Unfortunately, 25-35hz is going to be pretty tough to deal with via treatments. Even our Scopus T40's will only go down to about 30Hz - even with the sealed membrane and an approx 12" thickness. The best way to deal with that peak is honestly to not sit where it exists. Other than that, some selective EQ to cut it is the next best option.

Bryan


----------



## billyM (Jun 9, 2011)

Thanks Bryan for reaffirming my worry (that room treatment would not be suitable for my large 30hz peak) and that gives me direction on how I treat it specifically. 

The second question is, what frequency range do I need to be looking at treating the first reflection point?
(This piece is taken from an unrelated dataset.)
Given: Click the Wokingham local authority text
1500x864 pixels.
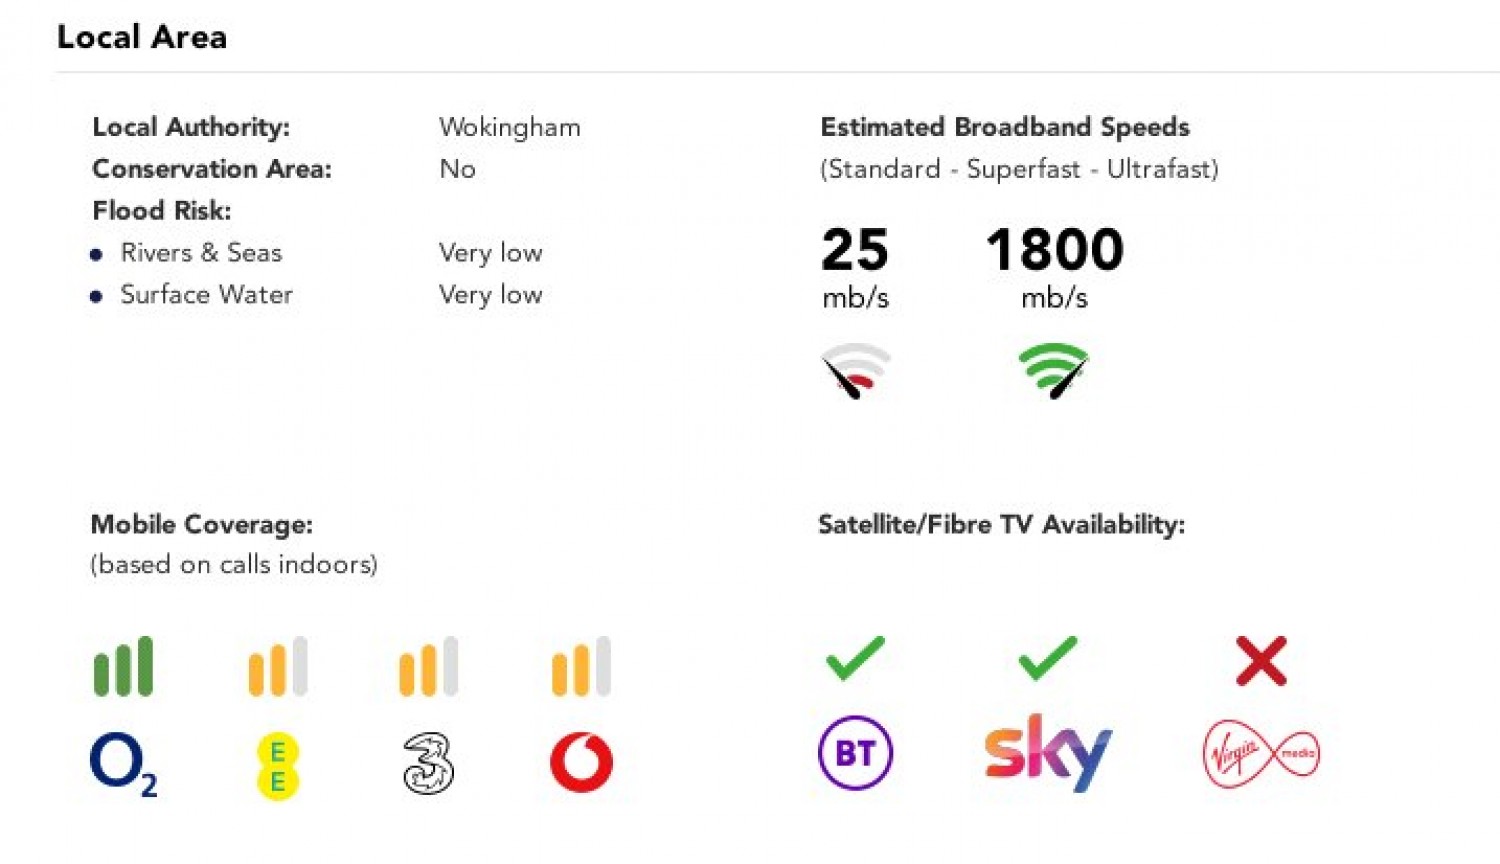Looking at the screenshot, I should point(509,128).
I have those white doors on the left side of the room that need to be covered, so it may as well be in absorptive panels (and mirrored on the right side of the room.

Lastly, if you notice my rear and side surrounds in the second photo, how would you suggest treating them to decrease cross-reflection of the sides and mains-reflections from the rear?

Thanks in advance,
--billyM


----------



## bpape (Sep 14, 2006)

Not too worried about the rear channel reflections other than off the front wall. If you have the space you could diffuse it but we don't necessarily want to kill them.

Side wall reflections from the front channels, go as thick as you can. 4" is not too much.

Bryan


----------



## billyM (Jun 9, 2011)

Thanks again Bryan,

I have begun measuring for the first reflection point absorptive panels as well as figuring out how I will wrap the duct-work and screen.

First-things-first, I have the second sub (Klipsch RW-12d) arriving tomorrow.
(the Athena subwoofer is pictured, but was replaced a few weeks ago with the first RW-12d)

I'll post up new graphs once it arrives and then go from there!

--billyM


----------



## nogauss (Nov 7, 2011)

A minidsp connected to the receiver sub output would give you lots of control to manage the bass. The cost is not too bad.

http://www.minidsp.com/products/minidsp-in-a-box/minidsp-2x4


----------